Today is Save the Koala Day and a perfect time to to tell you about some noteworthy and ground-breaking research that was made possible by AWS Research Credits and the AWS Cloud.
Five years ago, a research team led by Dr. Rebecca Johnson (Director of the Australian Museum Research Institute) set out to learn more about koala populations, genetics, and diseases. As a biologically unique animal with a limited appetite, maintaining a healthy and genetically diverse population are both key elements of any conservation plan. In addition to characterizing the genetic diversity of koala populations, the team wanted to strengthen Australia’s ability to lead large-scale genome sequencing projects.
Inside the Koala Genome
Last month the team published their results in Nature Genetics. Their paper (Adaptation and Conservation Insights from the Koala Genome) identifies the genomic basis for the koala’s unique biology. Even though I had to look up dozens of concepts as I read the paper, I was able to come away with a decent understanding of what they found. Here’s my lay summary:
Toxic Diet – The eucalyptus leaves favored by koalas contain a myriad of substances that are toxic to other species if ingested. Gene expansions and selection events in genes encoding enzymes with detoxification functions enable koalas to rapidly detoxify these substances, making them able to subsist on a diet favored by no other animal. The genetic repertoire underlying the accelerated metabolics also renders common anti-inflammatory medications and antibiotics ineffective for treating ailing koalas.
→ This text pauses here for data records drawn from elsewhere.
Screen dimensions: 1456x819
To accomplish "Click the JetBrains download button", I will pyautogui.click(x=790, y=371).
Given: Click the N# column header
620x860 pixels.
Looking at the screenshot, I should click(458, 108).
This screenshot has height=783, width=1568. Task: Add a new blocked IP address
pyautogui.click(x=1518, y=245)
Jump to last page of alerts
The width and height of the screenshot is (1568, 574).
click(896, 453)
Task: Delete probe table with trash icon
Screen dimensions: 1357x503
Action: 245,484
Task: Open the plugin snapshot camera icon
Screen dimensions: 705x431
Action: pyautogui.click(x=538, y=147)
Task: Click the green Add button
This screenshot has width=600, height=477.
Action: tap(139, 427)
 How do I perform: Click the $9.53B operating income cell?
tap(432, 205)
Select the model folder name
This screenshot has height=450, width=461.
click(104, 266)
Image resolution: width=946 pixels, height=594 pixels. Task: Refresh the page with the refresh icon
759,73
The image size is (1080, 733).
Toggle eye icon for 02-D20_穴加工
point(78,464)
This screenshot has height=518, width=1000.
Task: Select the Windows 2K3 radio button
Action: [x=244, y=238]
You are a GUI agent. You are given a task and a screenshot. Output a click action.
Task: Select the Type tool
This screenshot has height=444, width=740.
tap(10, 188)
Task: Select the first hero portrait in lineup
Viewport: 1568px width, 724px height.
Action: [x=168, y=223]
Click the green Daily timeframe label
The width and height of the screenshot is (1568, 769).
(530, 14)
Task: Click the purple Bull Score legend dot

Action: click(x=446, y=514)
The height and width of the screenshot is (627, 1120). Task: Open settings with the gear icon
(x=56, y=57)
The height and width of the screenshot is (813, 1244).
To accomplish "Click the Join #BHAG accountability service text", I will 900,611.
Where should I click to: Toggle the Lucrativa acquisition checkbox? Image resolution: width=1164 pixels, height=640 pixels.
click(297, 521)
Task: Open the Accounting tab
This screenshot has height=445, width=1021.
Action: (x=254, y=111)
Food Choice – Koalas are, as I noted earlier, very picky eaters. Genetically speaking, this comes about because their senses of smell and taste are enhanced, with 6 genes giving them the ability to discriminate between plant metabolites on the basis of smell. The researchers also found that koalas have a gene that helps them to select eucalyptus leaves with a high water content, and another that enhances their ability to perceive bitter and umami flavors.
Reproduction – Specific genes which control ovulation and birth were identified. In the interest of frugality, female koalas produce eggs only when needed.
Koala Milk – Newborn koalas are the size of a kidney bean and weigh less than half of a gram! They nurse for about a year, taking milk that changes in composition over time, with a potential genetic correlation. The researchers also identified genes known to function as anti-microbial properties.
Immune Systems – The researchers identified genes that formed the basis for resistance, immunity, or susceptibility to certain diseases that affect koalas. They also found evidence of a “genomic invasion” (their words) where the koala retrovirus actually inserts itself into the genome.
Genetic Diversity – The researchers also examined how geological events like habitat barriers and surface temperatures have shaped genetic diversity and population evolution. They found that koalas from some areas had markedly less genetic diversity than those from others, with evidence that allowed them to correlate diversity (or the lack of it) with natural barriers such as the Hunter Valley.
Powered by AWS
Creating a complete gene sequence requires (among many other things) an incredible amount of compute power and vast amount of storage.
While I don’t fully understand the process, I do know that it works on a bottom-up basis. The DNA samples are broken up into manageable pieces, each one containing several tens of thousands of base pairs. A variety of chemicals are applied to cause the different base constituents (A, T, C, or G) to fluoresce, and the resulting emission is captured, measured, and stored. Since this study generated a koala reference genome, the sequencing reads were assembled using an overlapping layout consensus assembly algorithm known as Falcon which was run on AWS. The koala genome comes in at 3.42 billion base pairs, slightly larger than the human genome.
I’m happy to report that this groundbreaking work was performed on AWS. The research team used cfnCluster to create multiple clusters, each with 500 to 1000 vCPUs, and running Falcon from Pacific Biosciences. All in all, the team used 3 million EC2 core hours, most of which were EC2 Spot Instances. Having access to flexible, low-cost compute power allowed the bioinformatics team to experiment with the configuration of the Falcon pipeline as they tuned and adapted it to their workload.
We are happy to have done our small part to help with this interesting and valuable research!